Si la France n’a pas connu de telle panique, c’est peut-être uniquement une question de temps. Macron, par sa position centrale sur l’échiquier politique, et le fractionnement de son agenda, n’a pas provoqué une telle réaction des marchés. Pourtant, mis bout à bout, ce qu’il a fait en dix ans est parfaitement comparable au plan de Liz Truss. Après les 50 milliards de baisses des impôts sous Hollande, il y a ajouté la suppression de l’ISF et sa flat tax pour les plus riches, ainsi qu’une baisse de l’impôt sur les sociétés, puis une première baisse des impôts de production. Son second mandat y ajoute déjà une nouvelle baisse des impôts de production. En cumul, c’est un coût de près de 100 milliards par an, qui manquent si cruellement à l’éducation ou à la santé…
Il y a ajouté trois vagues de déconstruction du droit du travail (loi Macron, loi El Khomri, ordonnances Macron) et une première réduction des droits au chômage, auquel devrait s’ajouter une seconde vague, ainsi qu’une baisse des droits à la retraite. Toutes ces réformes, justifiées par le rapport Gallois, dès 2012, avaient pour principal objectif d’améliorer notre compétitivité, et redresser un commerce extérieur alors déjà largement déficitaire (70 milliards). Leur échec était prévisible, tant cette course est illusoire dans une Union Européenne où le salaire minimum peut être 80% plus bas que chez nous, et alors que nos frontières sont ouvertes à tous les vents marchands et comptables. Dix ans après, le fiasco est complet, comme l’indique notre déficit commercial, qui a doublé.
Bien sûr, notre balance commerciale souffre de la hausse du prix des hydrocarbures. Mais le pétrole n’est pas beaucoup plus cher qu’il y a dix ans : notre déficit industriel continue de se creuser, tout comme notre déficit avec toutes les régions du monde ! Les baisses massives d’impôts et les vagues de déconstruction des droits sociaux n’ont pas empêché le doublement d’un déficit qu’elles devaient réduire. Quelle folie de poursuivre dans la même direction sans même faire le bilan du passé, tant il est clair que ces politiques produiront les mêmes effets : aucune amélioration de notre solde commercial, des déficits accrus et une austérité maladive pour les services publics.
Pour l’instant, la France de Macron persiste dans son impasse sans provoquer de panique financière : si les taux auxquels nous empruntons ont fortement augmenté cette année, nous continuons à être mieux traités que Londres, Rome ou Madrid, malgré un déficit budgétaire et une dette assez similaires (à l’exception de la dette italienne), et tout en menant des politiques assez proches. Mais la montée de nos déficits extérieurs change la donne alors que les budgets restent largement dans le rouge. En effet, c’est la concomitance des deux déficits, associée à une hausse des taux et l’austérité, comme actuellement, qui avait précipité la zone euro dans la crise du début des années 2010. Alors, la France n’avait pas été visée car nos déficits n’étaient pas les plus importants.
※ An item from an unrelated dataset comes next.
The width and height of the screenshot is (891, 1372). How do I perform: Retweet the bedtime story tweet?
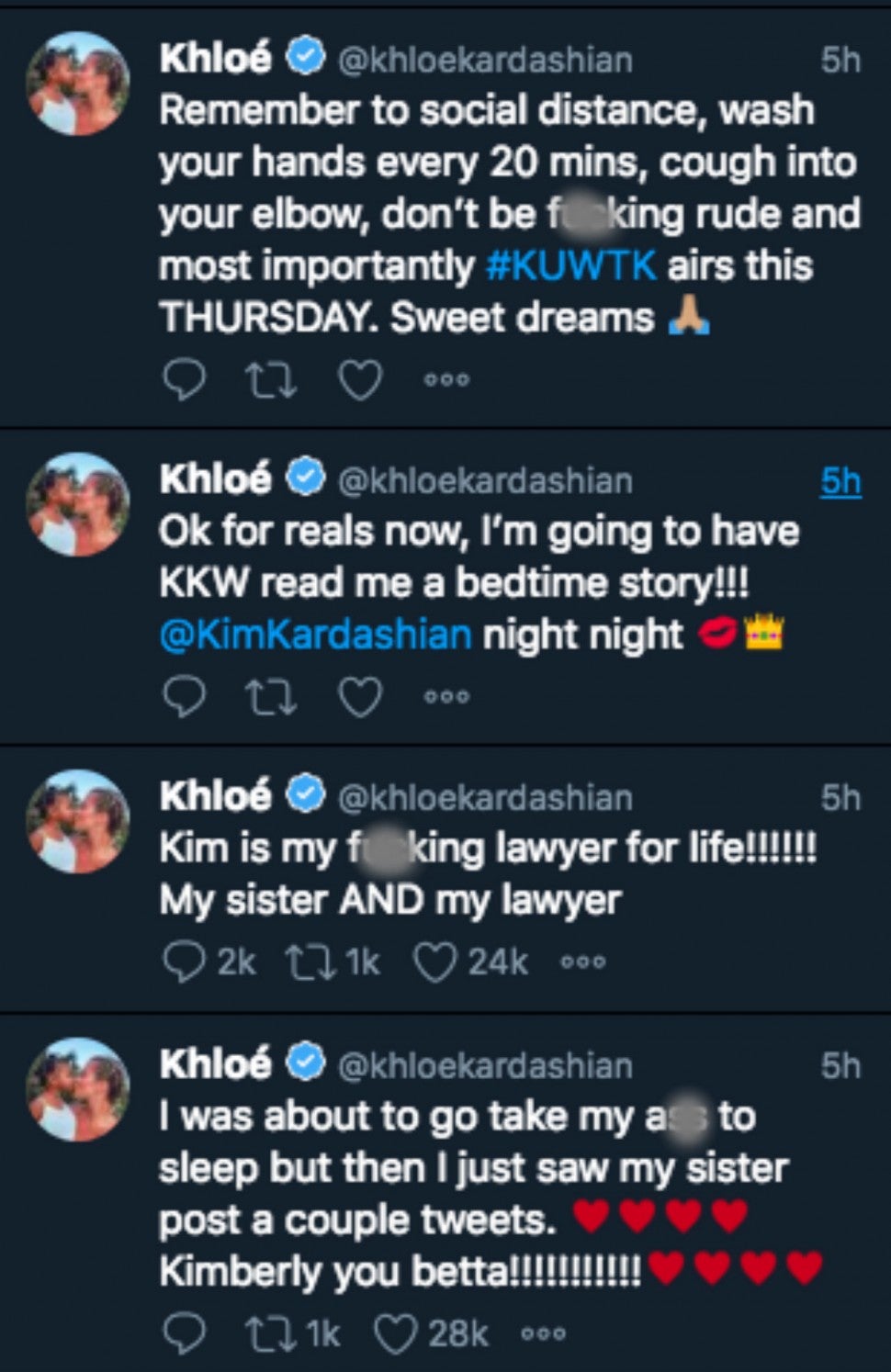click(271, 697)
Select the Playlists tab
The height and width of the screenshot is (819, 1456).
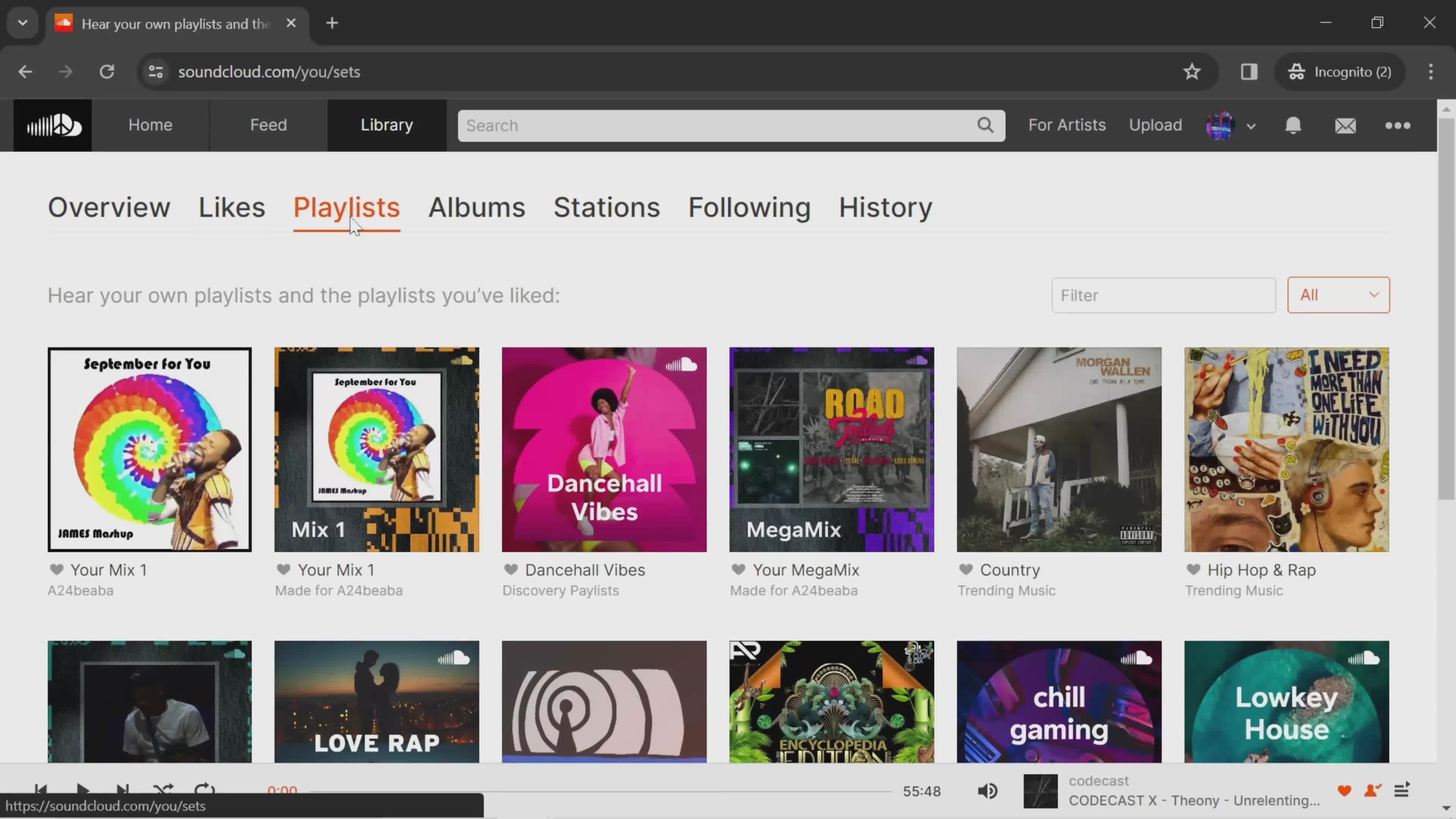[346, 207]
Le fiasco de la politique de l’offre Hollande-Macron nous a doublement affaibli, creusant nos déficits budgétaire et commercial au point que la France affiche les plus mauvais résultats des grands pays de la zone euro, seulement devancé par la Grèce… La France de Macron pourrait bien être une des premières cibles d’un nouvel accès de panique des marchés financiers à l’égard de la zone euro, et alors, peut-être connaître le sort de la Grande-Bretagne de Liz Truss.